If we make the assumption that people want to tell the truth and we create a safe place to do that, empathy will happen when we really listen to the answer and learn how/when to act to support them.  Some things (many things) we cannot fix, but we can listen.

Listen . . . Lead.  Repeat often.

Friday Thought: Finding Your Growth Mindset – Is it there?

I work with high growth companies and growth focused leaders.  Daily I get to experience people that, in spite of setbacks, inspire me with their resiliency.  There is a name for it this – growth mindset.  In her book Mindset, Carol Dweck shares her research and belief that there are growth and fixed mindset individuals.

We all know these people:

  • Growth mindset people believe in their ability to learn and figure out almost anything.
  • Fixed mindset people are quick to point out ‘why not’ when faced with a challenge – and keep that voice throughout the work.
  • Growth mindset people have a mechanism to adapt when situations require them to make a personal change.
  • Fixed mindset people lead and/or end with That is the way I am.
  • Growth mindset people are quick to set aside their EGO, and ask a question.
  • Fixed mindset people are quick to protect their EGO, and make a statement.
  • Growth mindset people have feelings and get butterflies, they just don’t hide behind them or allow them to define their next step.

Which one do you see or hear in yourself?  Which do you see most prominently on your team?

Entrepreneurial spirit is a trait that is desired by both Fortune 100 and Inc. 5000 companies.  The powerful thing about this distinction is that it’s quickly displayed when the work starts.

It is one reason why a company in Ann Arbor called Menlo Innovations does a test in an interview where two people have to solve a problem with on pencil and one piece of paper.  It is why a strategic planning process I use (EOS) has direct feedback from your teammates in day 1 around whether you Get It, Want It, and have the Capacity to do the job the organization needs you to do.  It is the reason selection for a growth company first asks the question  – Right Person?  The Right Seat will show up eventually if it is not there already.

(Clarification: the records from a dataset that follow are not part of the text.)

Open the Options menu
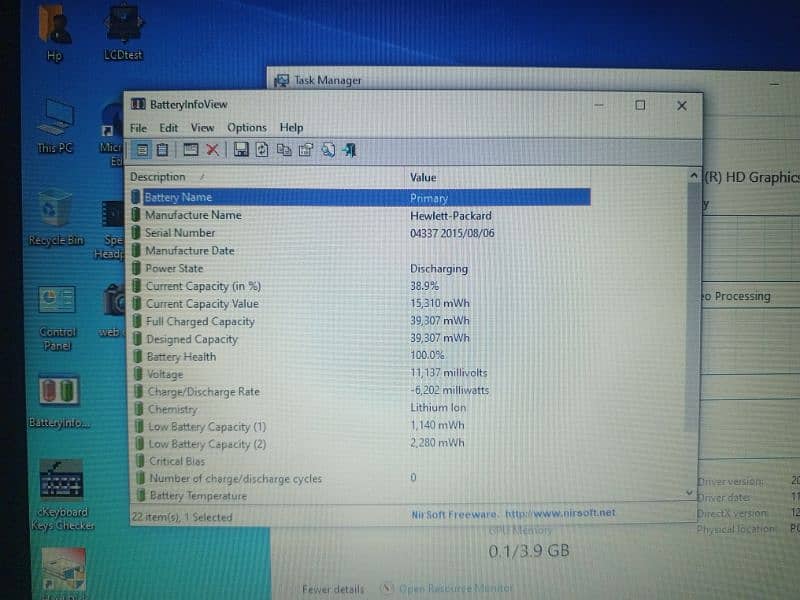This screenshot has height=600, width=800. [x=246, y=128]
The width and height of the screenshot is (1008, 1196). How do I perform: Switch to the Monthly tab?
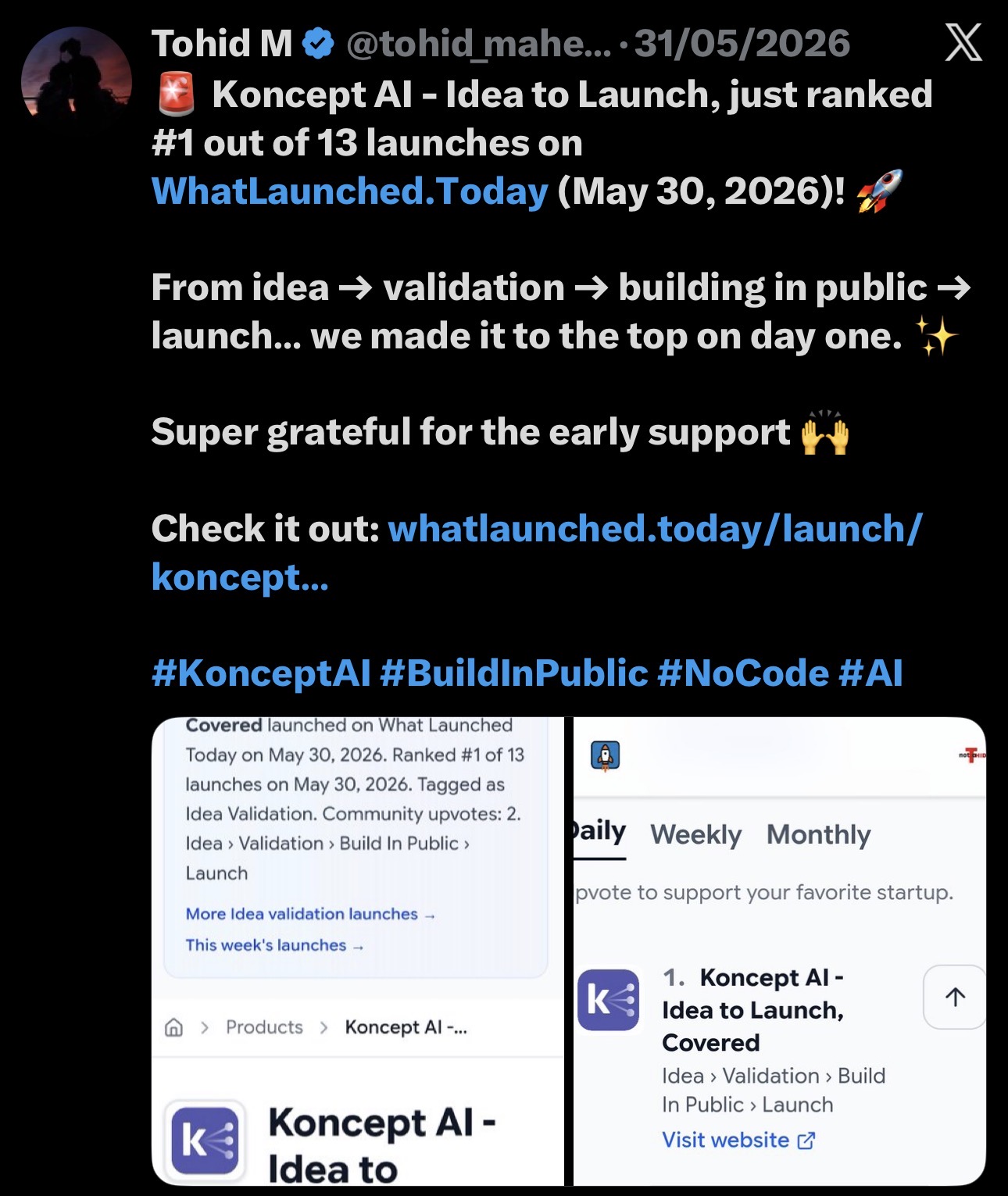click(x=818, y=834)
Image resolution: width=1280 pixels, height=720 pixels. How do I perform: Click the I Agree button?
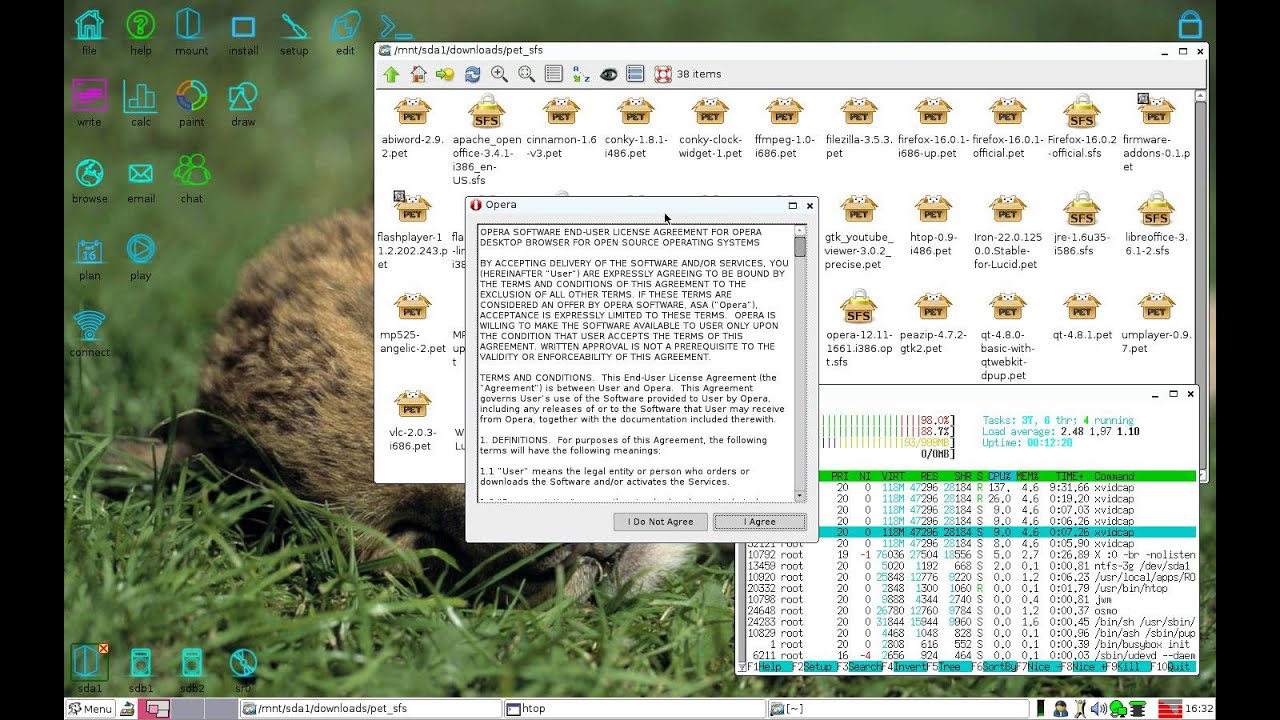(760, 522)
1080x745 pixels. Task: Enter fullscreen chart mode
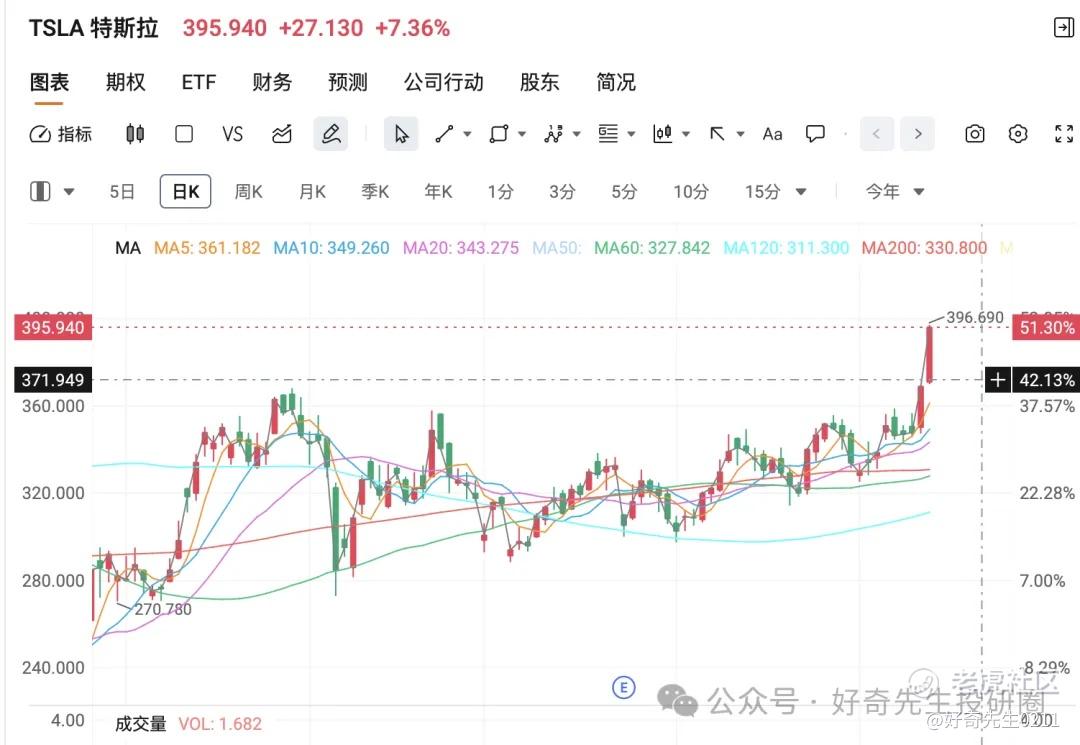coord(1064,134)
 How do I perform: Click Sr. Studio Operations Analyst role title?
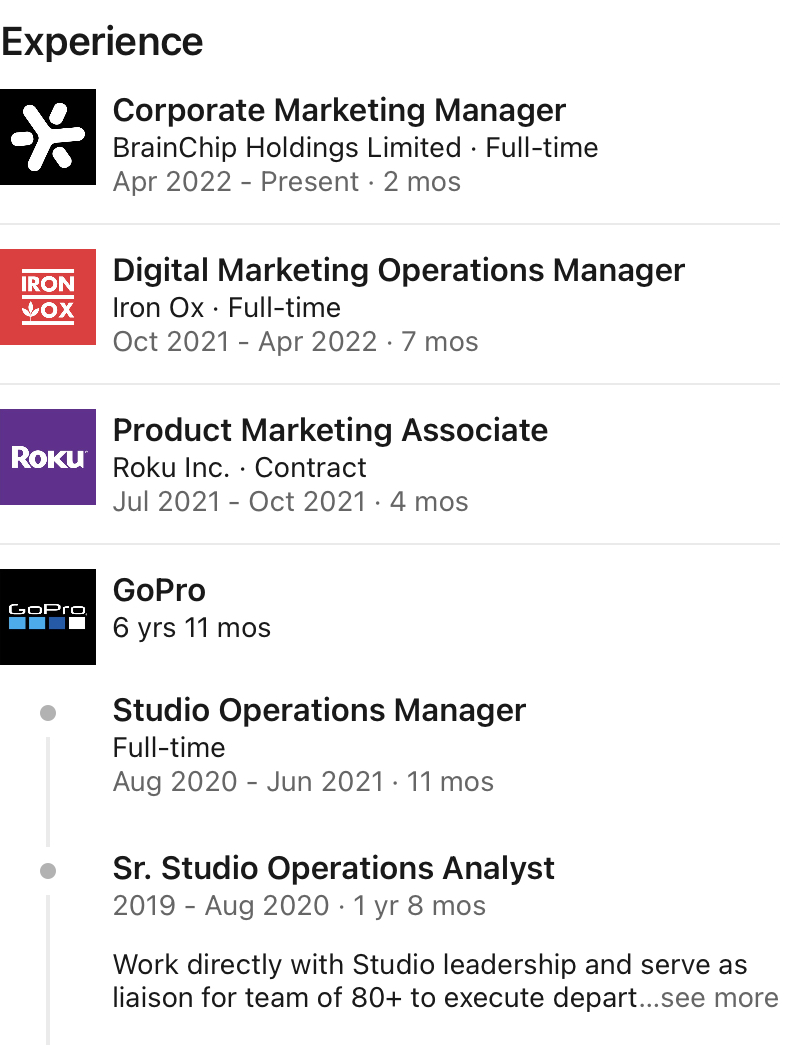[x=333, y=869]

I have a formula in my book that urges people in the midst of change to manage their mental state so Hope > Fear + Anger + Frustration + Worry + Hunger + Weariness + ______ + _______.  NOBODY is always in balance – but I have watched growth mindset people bounce back time after time from tough situations where they were clearly in a Hope < Fear + Anger + etc. situation.

As you end your week – how is your formula looking?  Which label are you living into?  How can you support a shift in someone around you?